Public Release: 

UTSA professor receives $250,000 grant to chase the brain's deepest mysteries

Researcher will explore how the brain communicates across its hemispheres

University of Texas at San Antonio

Alfonso Apicella, assistant professor of biology at The University of Texas at San Antonio (UTSA), has received a $257,250 grant from the U.S. Department of Health and Human Services to support his research in communication between the two halves of the brain.

"Dr. Apicella's work is a source of immense pride," said George Perry, Semmes Foundation Distinguished University Chair in Neurobiology and dean of the UTSA College of Sciences. "This is an exciting time for brain health research, and this work is another example of UTSA's top-tier research efforts."

Apicella's research focuses on the corpus callosum, a bundle of neural fibers that makes communication between the two hemispheres of the brain possible. It is largely mysterious to scientists.

"We still don't know what mechanisms the corpus callosum uses, therefore we cannot study in very great details its functions and effects," Apicella said.

With this new grant, Apicella will delve into the connection between the corpus callosum and auditory signals.
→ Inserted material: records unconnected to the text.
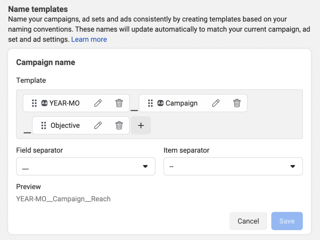The image size is (320, 240).
Task: Edit the Campaign template field
Action: pyautogui.click(x=216, y=103)
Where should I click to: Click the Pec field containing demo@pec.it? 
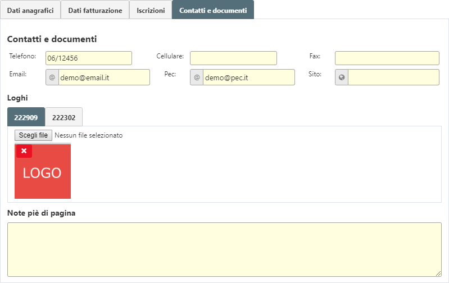click(248, 77)
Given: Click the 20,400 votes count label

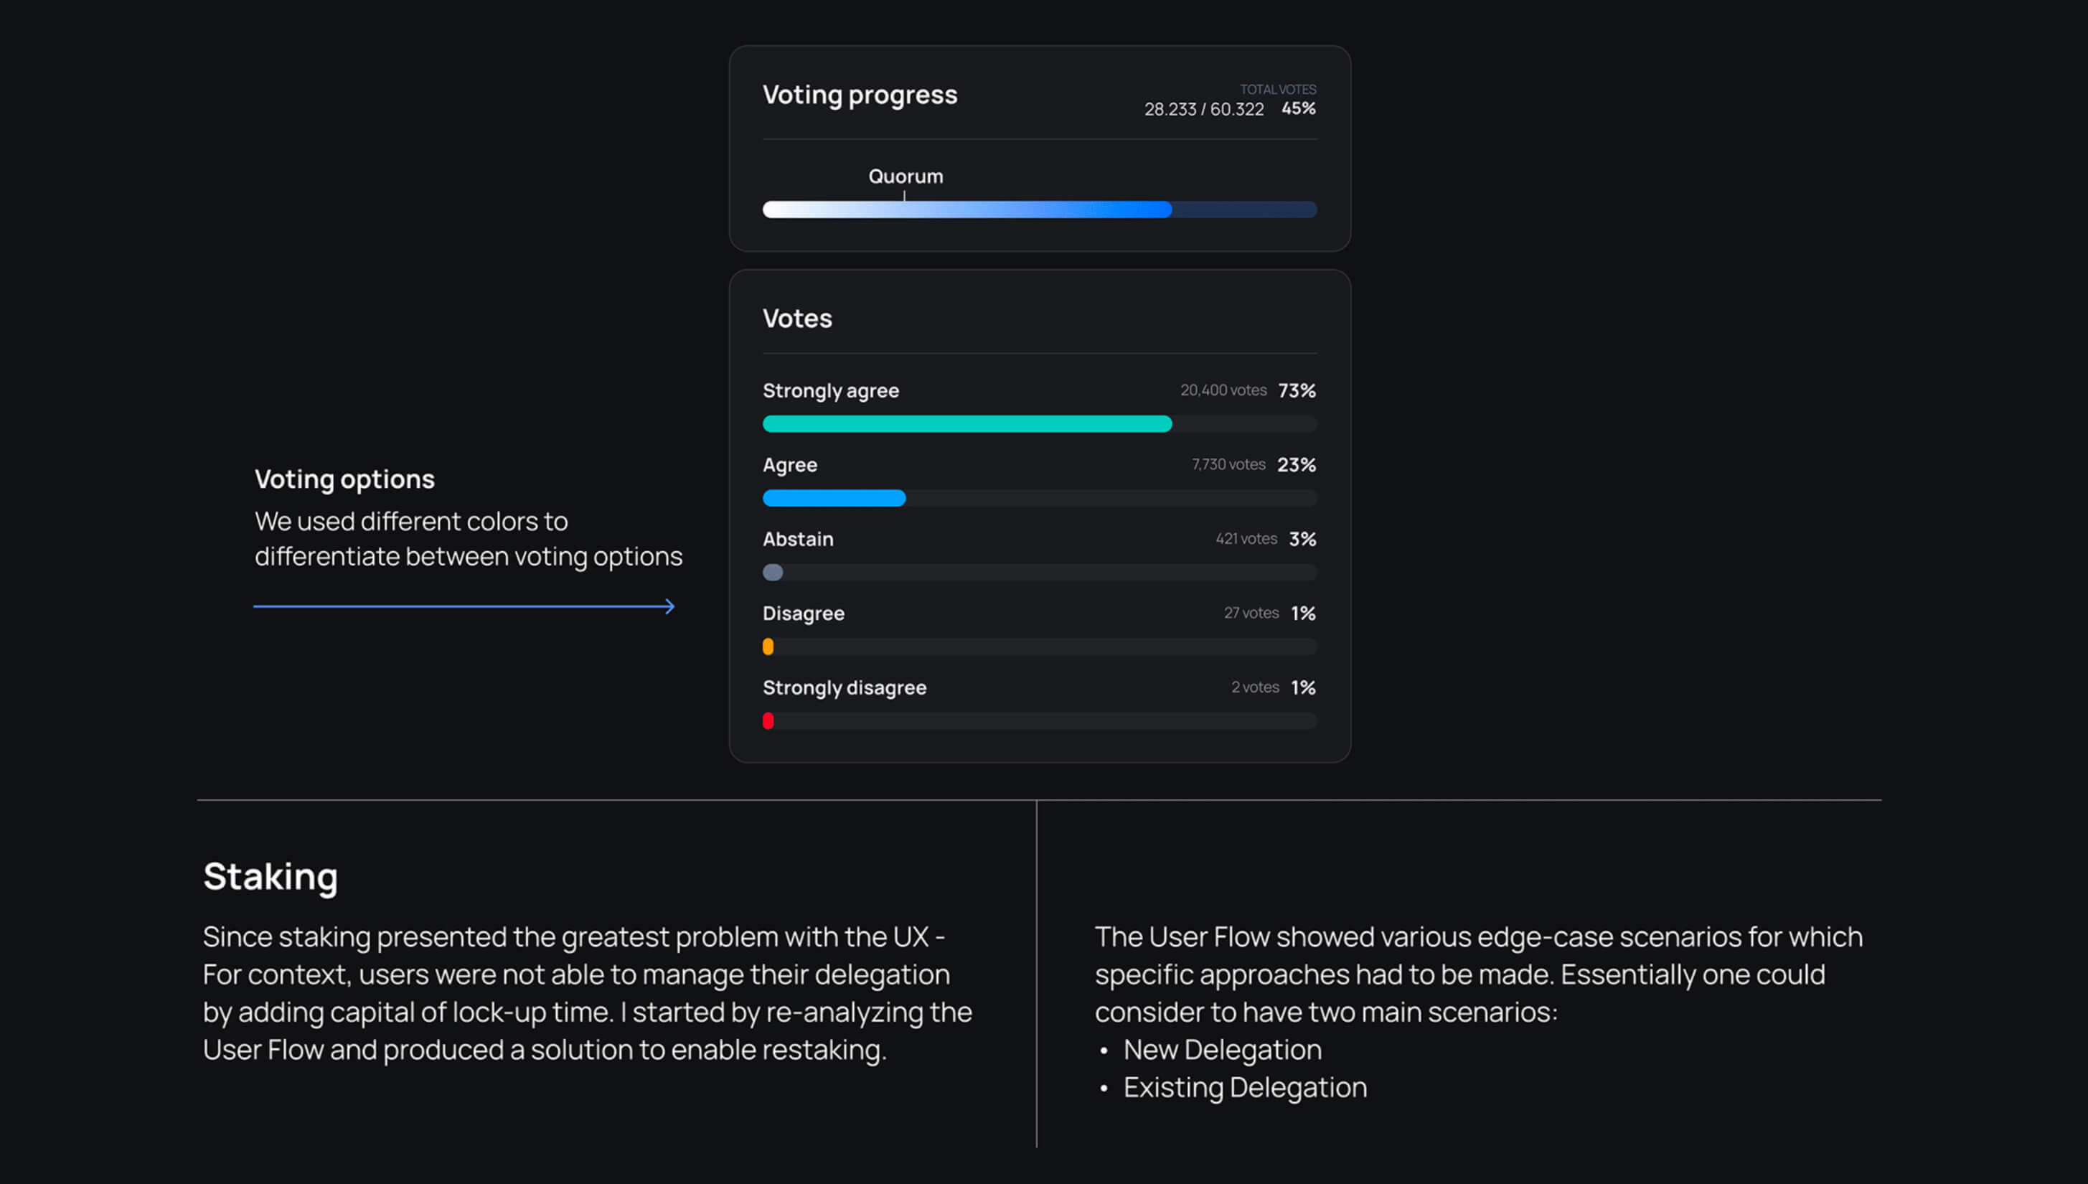Looking at the screenshot, I should [x=1223, y=390].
"When you hear something with your left ear, the right part of your brain processes it and vice versa," he said. "The two hemispheres are working together to respond to the sound. What we're trying to understand is how they're working together through the corpus callosum."

Apicella is taking a special look at schizophrenia since it is frequently characterized by auditory hallucinations. He believes those hallucinations could be a result of miscommunication between the brain's two hemispheres.

Another focus will be autism. Previous research has shown that individuals with autism can have a thin or underdeveloped corpus callosum. Animals with this characteristic tend not to interact socially. Apicella believes that a greater understanding of autism could lie in a better understanding of the corpus callosum.

"A number of medical conditions could be addressed with this research," he said. "It's not a cure, but it's a step along the way and in the process we'll be chasing one of the brain's oldest mysteries."